Looking at your tree, it wouldn't call finish_reset there either, only 
these two are called after a successful reset:

finish:
	clear_bit(I915_RESET_BACKOFF, &dev_priv->gpu_error.flags);
	wake_up_all(&dev_priv->gpu_error.reset_queue);

But you're right, we only need to clear the error flag, no need to call 
wake_up_all.

Should I move the per-engine reset to i915_handle_error, and then leave 
i915_reset_and_wakeup just for full resets?
That would also make the promotion from per-engine to global look a bit 
'clearer'.

Thanks,

>> +/*
>> + * When GuC submission is enabled, GuC manages ELSP and can initiate the
>> + * engine reset too.

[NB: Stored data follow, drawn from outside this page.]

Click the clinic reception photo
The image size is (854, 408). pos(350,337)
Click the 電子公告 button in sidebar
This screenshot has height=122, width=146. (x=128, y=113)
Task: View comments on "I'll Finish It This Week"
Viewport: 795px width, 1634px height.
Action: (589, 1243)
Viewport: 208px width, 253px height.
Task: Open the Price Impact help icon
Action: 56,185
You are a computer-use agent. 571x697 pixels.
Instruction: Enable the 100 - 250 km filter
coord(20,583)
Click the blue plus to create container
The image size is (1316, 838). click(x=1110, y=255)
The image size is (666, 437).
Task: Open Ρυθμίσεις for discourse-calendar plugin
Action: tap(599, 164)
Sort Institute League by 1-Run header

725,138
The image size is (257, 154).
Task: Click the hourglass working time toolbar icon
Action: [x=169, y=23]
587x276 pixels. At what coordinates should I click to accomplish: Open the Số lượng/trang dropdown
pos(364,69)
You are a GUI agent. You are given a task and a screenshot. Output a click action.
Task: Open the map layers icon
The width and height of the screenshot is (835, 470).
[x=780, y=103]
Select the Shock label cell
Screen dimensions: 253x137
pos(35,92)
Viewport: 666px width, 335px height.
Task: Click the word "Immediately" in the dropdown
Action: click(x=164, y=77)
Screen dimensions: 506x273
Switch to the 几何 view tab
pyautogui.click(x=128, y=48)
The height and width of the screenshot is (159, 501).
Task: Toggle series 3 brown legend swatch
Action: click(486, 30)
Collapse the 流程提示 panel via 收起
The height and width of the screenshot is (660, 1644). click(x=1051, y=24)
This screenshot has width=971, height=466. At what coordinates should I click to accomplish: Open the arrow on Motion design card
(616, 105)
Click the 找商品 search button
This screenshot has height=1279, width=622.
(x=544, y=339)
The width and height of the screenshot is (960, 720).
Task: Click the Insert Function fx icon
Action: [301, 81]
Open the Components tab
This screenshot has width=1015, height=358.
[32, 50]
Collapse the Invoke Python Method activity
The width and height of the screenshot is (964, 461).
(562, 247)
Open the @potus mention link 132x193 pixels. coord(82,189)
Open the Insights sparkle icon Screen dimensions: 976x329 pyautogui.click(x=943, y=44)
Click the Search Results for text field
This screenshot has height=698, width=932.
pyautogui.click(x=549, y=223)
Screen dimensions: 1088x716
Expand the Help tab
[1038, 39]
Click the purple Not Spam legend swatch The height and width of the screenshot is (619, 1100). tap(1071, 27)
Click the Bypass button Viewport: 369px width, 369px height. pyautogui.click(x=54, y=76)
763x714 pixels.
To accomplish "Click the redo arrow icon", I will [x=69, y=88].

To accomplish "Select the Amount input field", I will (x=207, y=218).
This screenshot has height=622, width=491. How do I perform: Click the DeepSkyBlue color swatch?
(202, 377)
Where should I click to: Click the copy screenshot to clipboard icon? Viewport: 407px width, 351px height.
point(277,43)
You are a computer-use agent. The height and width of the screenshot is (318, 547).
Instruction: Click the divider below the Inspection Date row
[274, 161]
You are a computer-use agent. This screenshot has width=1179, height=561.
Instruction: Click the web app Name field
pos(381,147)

For now, fall back to full GPU reset if it is enabled.
>> + */
>> +bool intel_has_reset_engine(struct drm_i915_private *dev_priv)
>> +{
>> +	return (dev_priv->info.has_reset_engine &&
>> +		!dev_priv->guc.execbuf_client &&
>> +		i915.reset == 2);
>
> i915.reset >= 2
> -Chris
>
Michel Thierry May 12, 2017, 8:55 p.m. UTC | #3
On 5/8/2017 11:31 AM, Michel Thierry wrote:
> On 4/29/2017 7:19 AM, Chris Wilson wrote:
>> On Thu, Apr 27, 2017 at 04:12:42PM -0700, Michel Thierry wrote:
>>> From: Arun Siluvery <arun.siluvery@linux.intel.com>
>>>
...
>>> +    }
>>> +
>>>      intel_prepare_reset(dev_priv);
>>>
>>>      set_bit(I915_RESET_HANDOFF, &dev_priv->gpu_error.flags);
>>> @@ -2680,6 +2706,7 @@ static void i915_reset_and_wakeup(struct
>>> drm_i915_private *dev_priv)
>>>          kobject_uevent_env(kobj,
>>>                     KOBJ_CHANGE, reset_done_event);
>>>
>>> +finish:
>>>      /*
>>>       * Note: The wake_up also serves as a memory barrier so that
>>>       * waiters see the updated value of the dev_priv->gpu_error.
>>> @@ -2781,7 +2808,7 @@ void i915_handle_error(struct drm_i915_private
>>> *dev_priv,
>>>                   &dev_priv->gpu_error.flags))
>>>          goto out;
>>>
>>> -    i915_reset_and_wakeup(dev_priv);
>>> +    i915_reset_and_wakeup(dev_priv, engine_mask);
>>
>> ? You don't need to wakeup the struct_mutex so we don't need this after
>> per-engine resets. Time to split up i915_reset_and_wakeup(), because we
>> certainly shouldn't be calling intel_finish_reset() without first calling
>> intel_prepare_reset(). Which is right here in my tree...
>>
>
> Looking at your tree, it wouldn't call finish_reset there either, only
> these two are called after a successful reset:
>
> finish:
>     clear_bit(I915_RESET_BACKOFF, &dev_priv->gpu_error.flags);
>     wake_up_all(&dev_priv->gpu_error.reset_queue);
>
> But you're right, we only need to clear the error flag, no need to call
> wake_up_all.
>
> Should I move the per-engine reset to i915_handle_error, and then leave
> i915_reset_and_wakeup just for full resets?
> That would also make the promotion from per-engine to global look a bit
> 'clearer'.
>

I just noticed an issue if I don't call wake_up_all. There can be 
someone else waiting for the reset to complete 
(i915_mutex_lock_interruptible -> i915_gem_wait_for_error).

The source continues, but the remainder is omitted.